New research suggests that using Twitter can help physicians be better prepared to answer questions from their patients.

The study, presented today at the 2015 Annual Meeting of the American Association for the Advancement of Science (AAAS), finds more and more health care professionals are embracing social media. This challenges common opinion that physicians are reluctant to jump on the social media bandwagon.

"Many people go online for health information, but little research has been done on who is participating in these discussions or what is being shared," Julie Robillard, lead author of the study, said in a statement.

For the study, researchers spent six months monitoring conversations surrounding stem cell research related to spinal cord injury and Parkinson's disease on Twitter. They found roughly 25 percent of the tweets about spinal cord injury and 15 percent of the tweets about Parkinson's disease were from health care professionals.

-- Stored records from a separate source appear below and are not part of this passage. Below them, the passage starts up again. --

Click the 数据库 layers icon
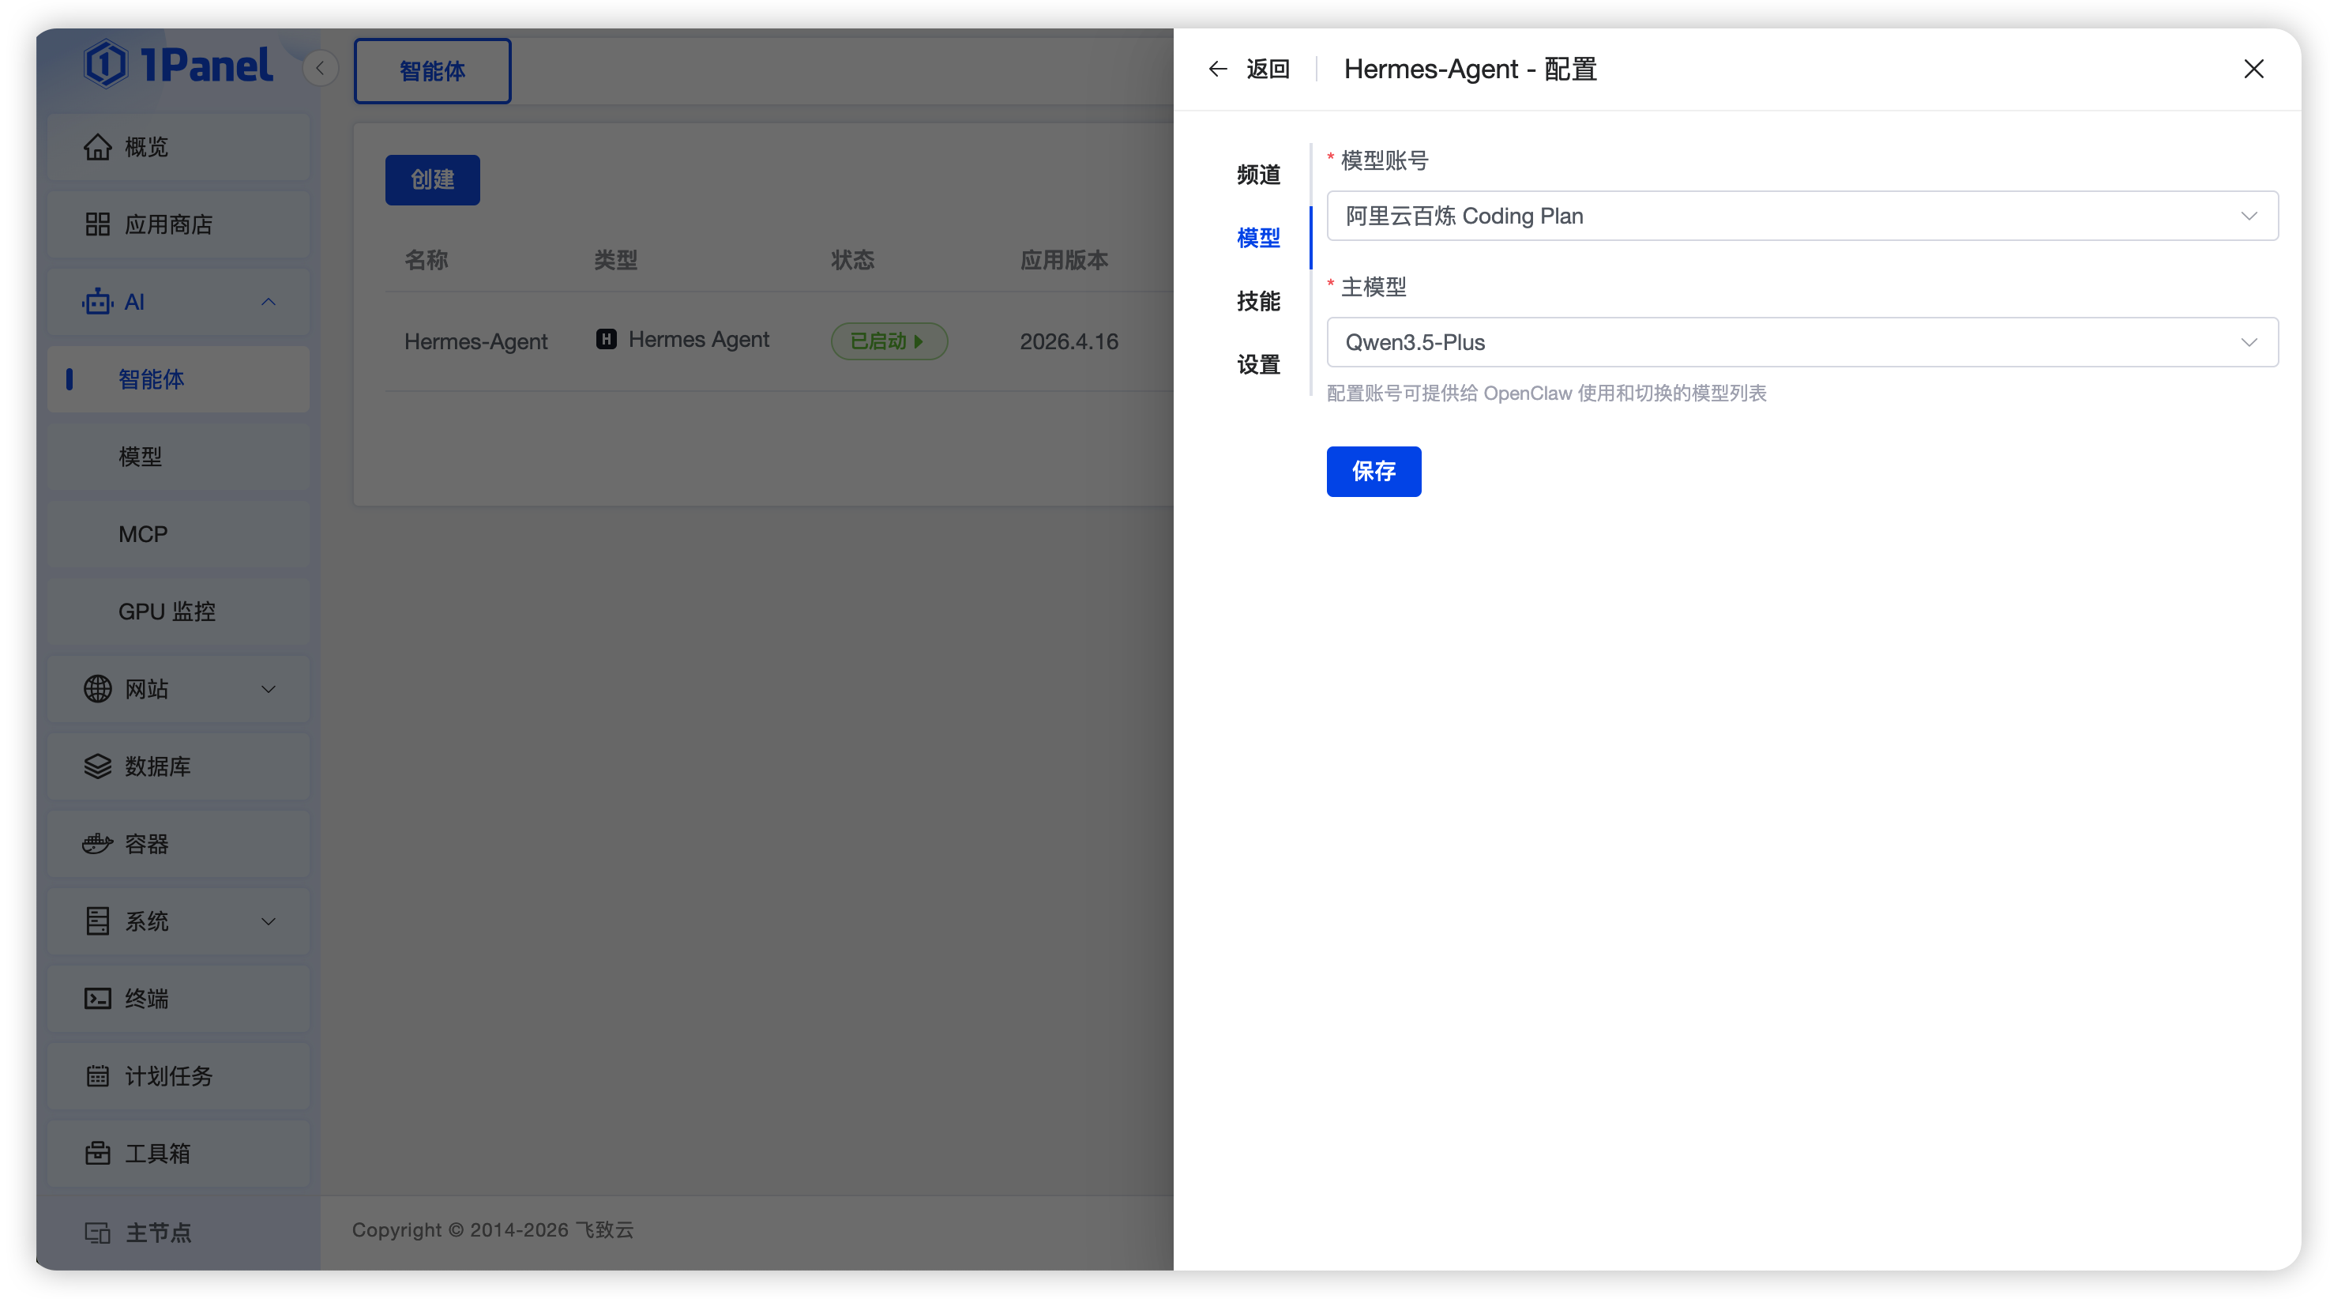tap(98, 766)
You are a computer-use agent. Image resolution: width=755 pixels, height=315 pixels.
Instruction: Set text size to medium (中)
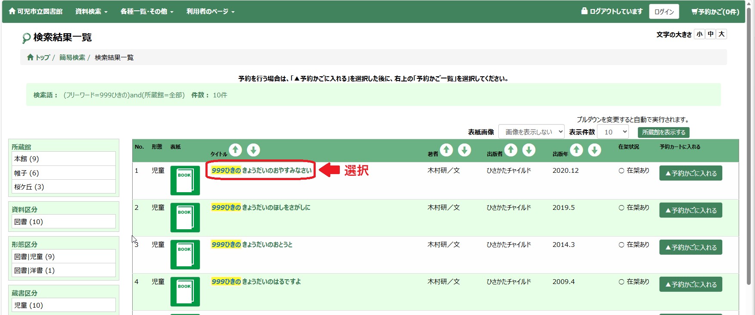click(x=711, y=34)
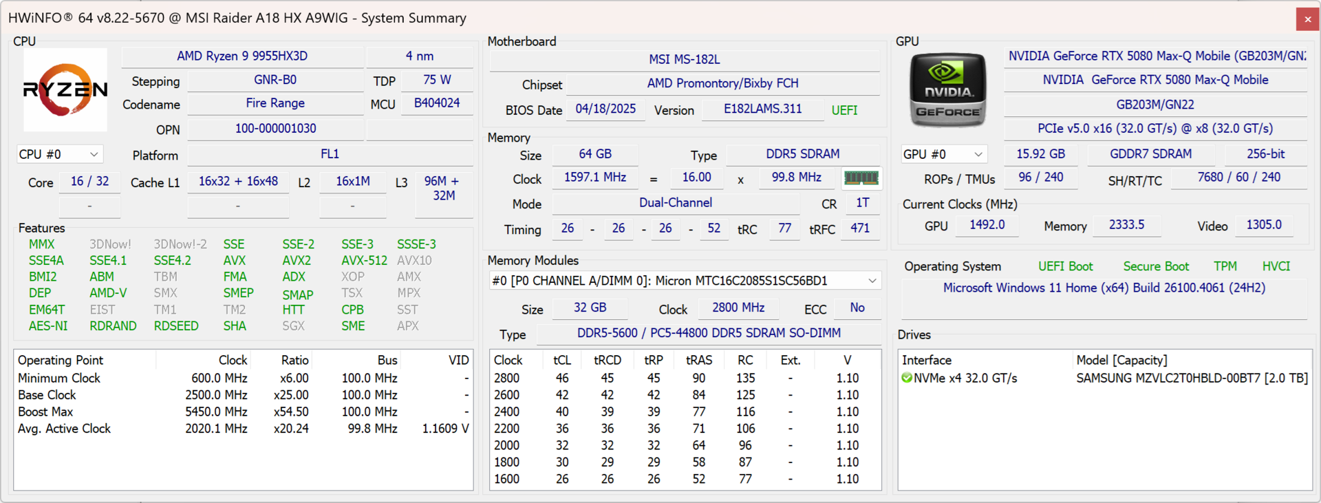The image size is (1321, 503).
Task: Click the green memory module icon
Action: (861, 178)
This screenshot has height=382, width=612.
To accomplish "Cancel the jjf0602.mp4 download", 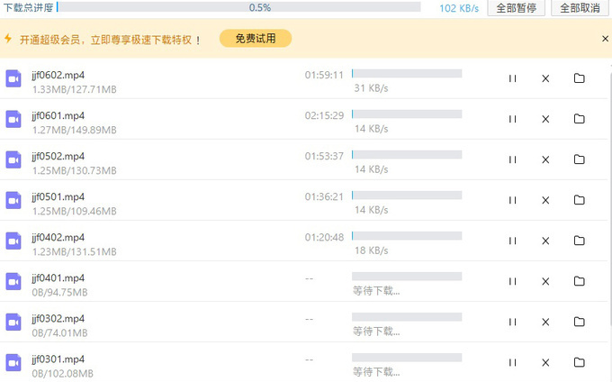I will coord(545,78).
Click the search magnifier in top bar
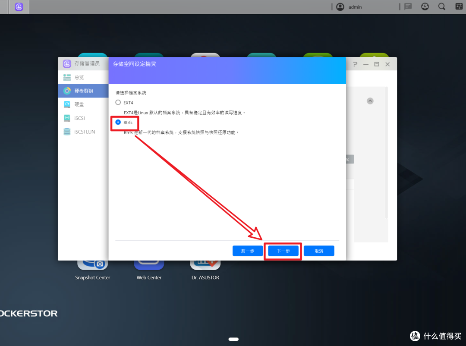 click(x=441, y=6)
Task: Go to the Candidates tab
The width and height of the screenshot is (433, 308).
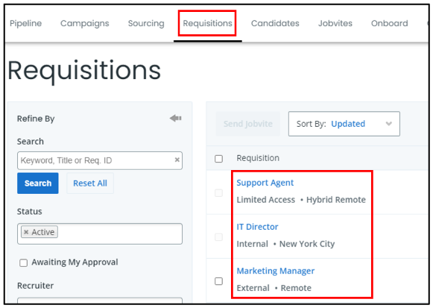Action: 275,23
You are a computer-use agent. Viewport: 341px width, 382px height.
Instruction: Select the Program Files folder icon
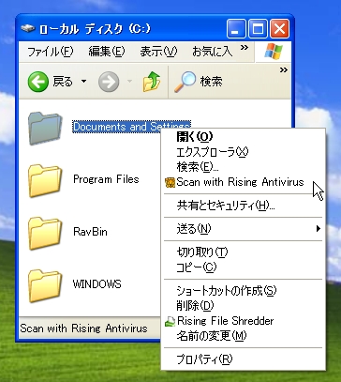(x=45, y=180)
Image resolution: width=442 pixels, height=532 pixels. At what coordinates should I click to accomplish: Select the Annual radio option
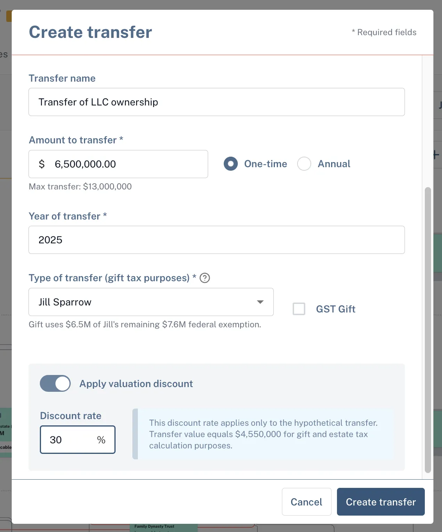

The majority of tweets were about research findings, particularly the ones perceived as medical breakthroughs. The most shared content were links to research reports.

The study also found the users tweeting about spinal cord injury and Parkinson's disease differed. Users who tweeted about spinal cord injury talked about clinical trials, while users who tweet about Parkinson's disease mostly talked about new tools or methods being developed to conduct research.

Less than 5 percent of the tweets spoke out against stem cell research, which surprised the researchers.

"We expected to see debate on stem cell controversy," Robillard said. "But people are sharing ideas of hope and expectations much more than anything else."

Robillard believes social media can help physicians become more aware of what their patients are consuming about scientific research beyond traditional media. This could help temper patients' expectations about potential treatments.